■ TASK DIRECTIONS
Skip every picture, then write out exactly the lines of the listing below from the line that contains "You are a GUI" through the final line.

■ LISTED ENTRIES
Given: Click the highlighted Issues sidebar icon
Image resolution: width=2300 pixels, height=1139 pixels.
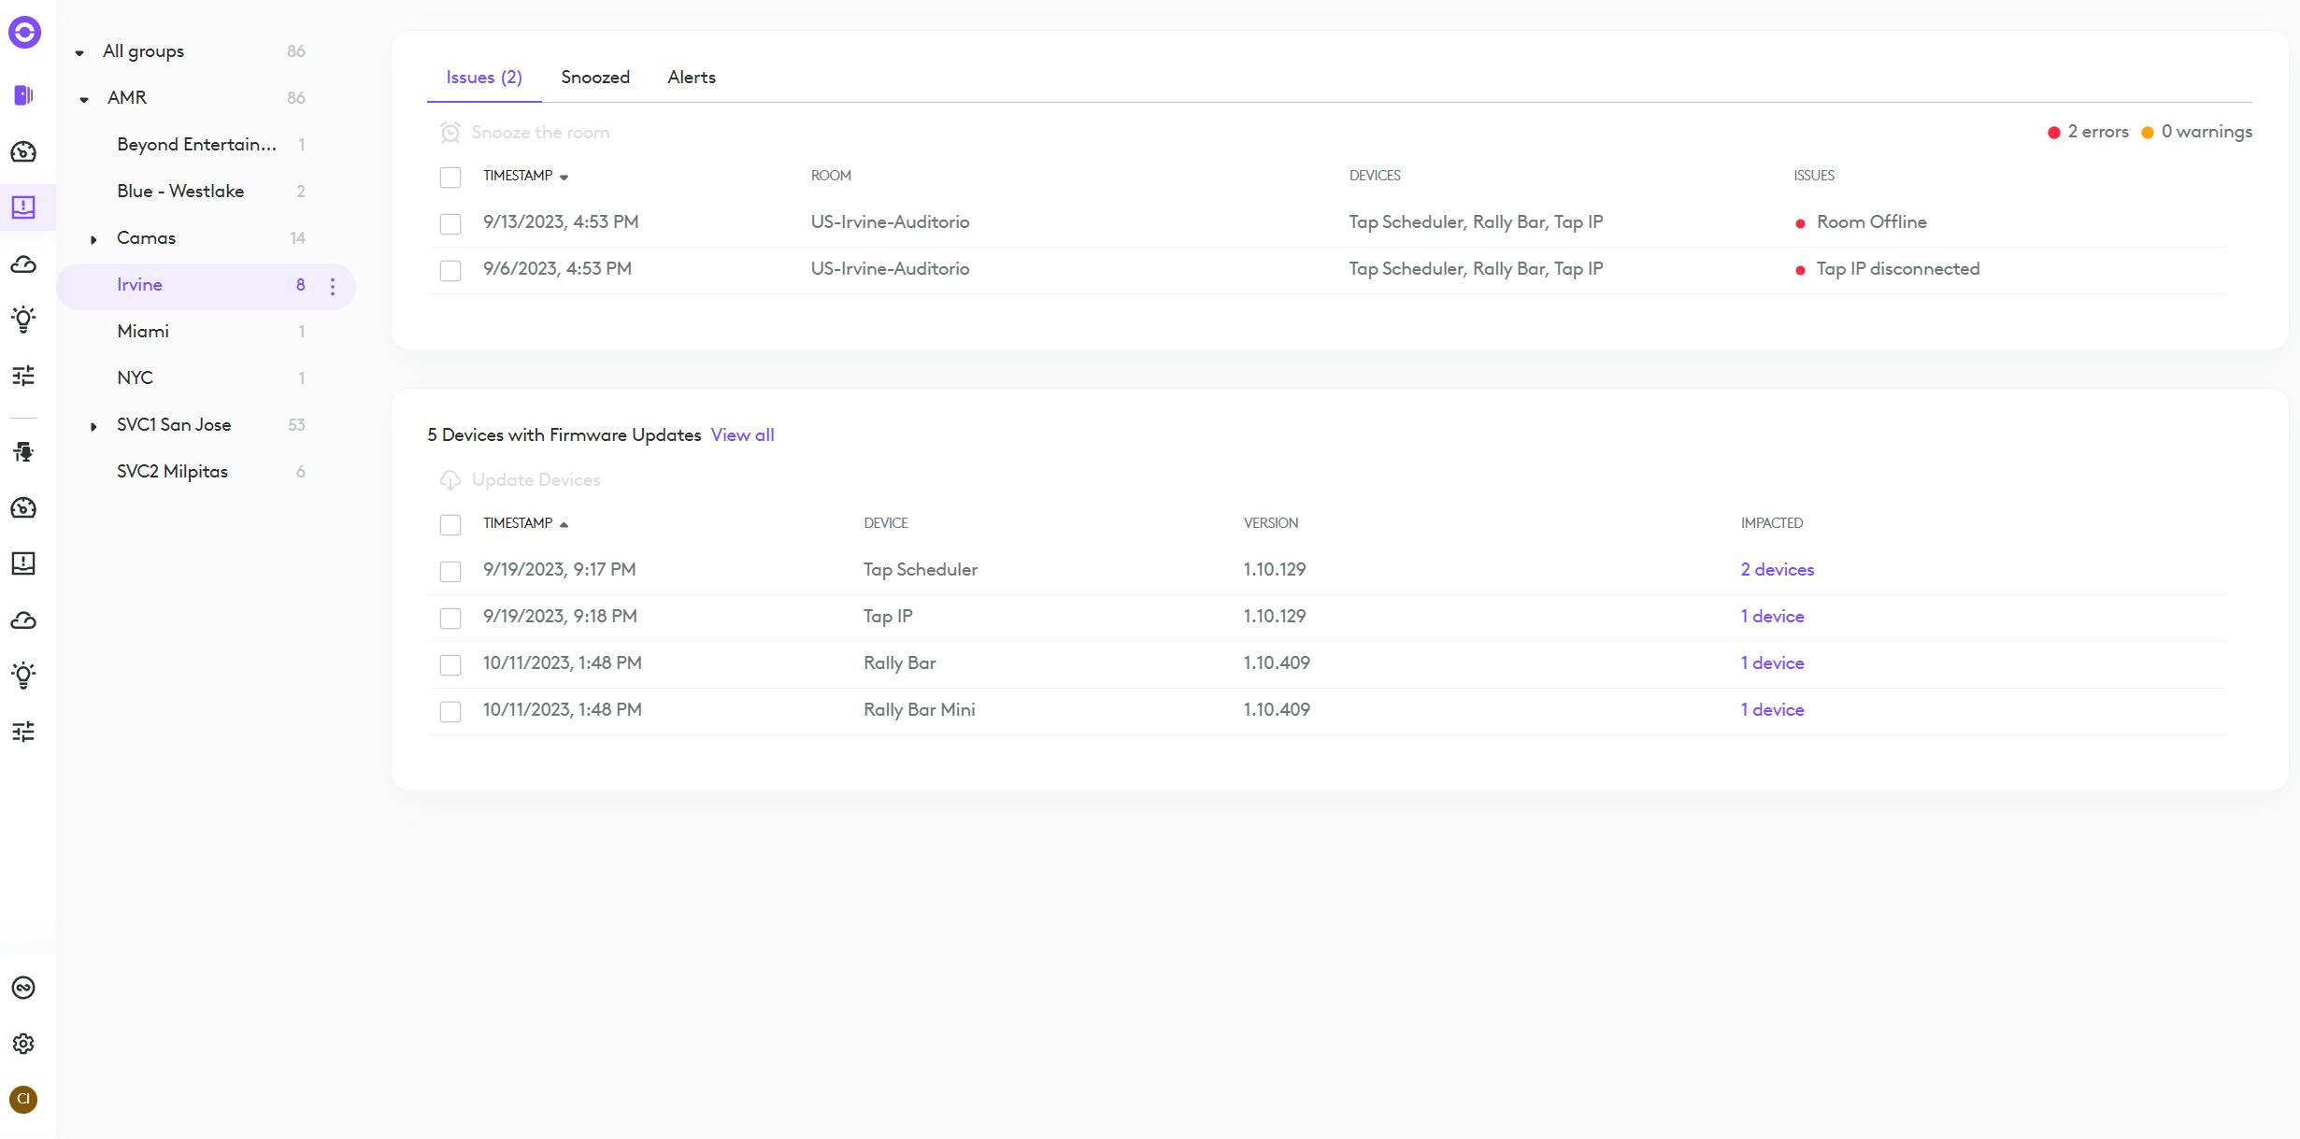Looking at the screenshot, I should (24, 207).
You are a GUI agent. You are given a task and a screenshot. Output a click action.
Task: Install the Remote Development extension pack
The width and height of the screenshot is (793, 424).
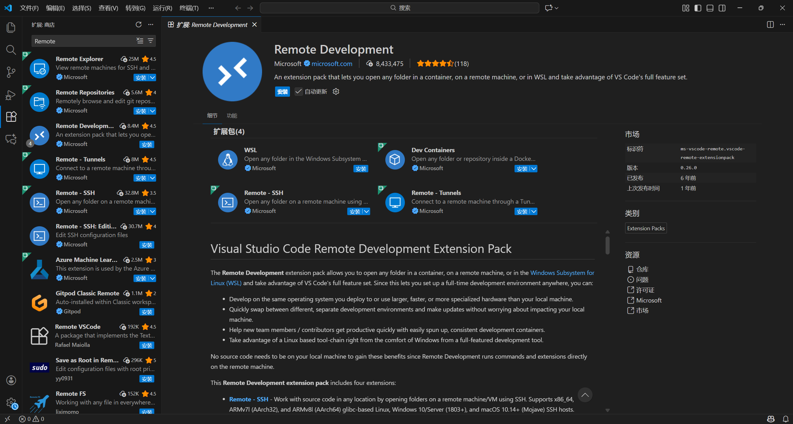(282, 91)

■ RESULT OF THE TASK
You are a GUI agent. You are given a task and a screenshot. Output a click action.
Task: Install the Remote Development extension pack
The width and height of the screenshot is (793, 424).
(282, 91)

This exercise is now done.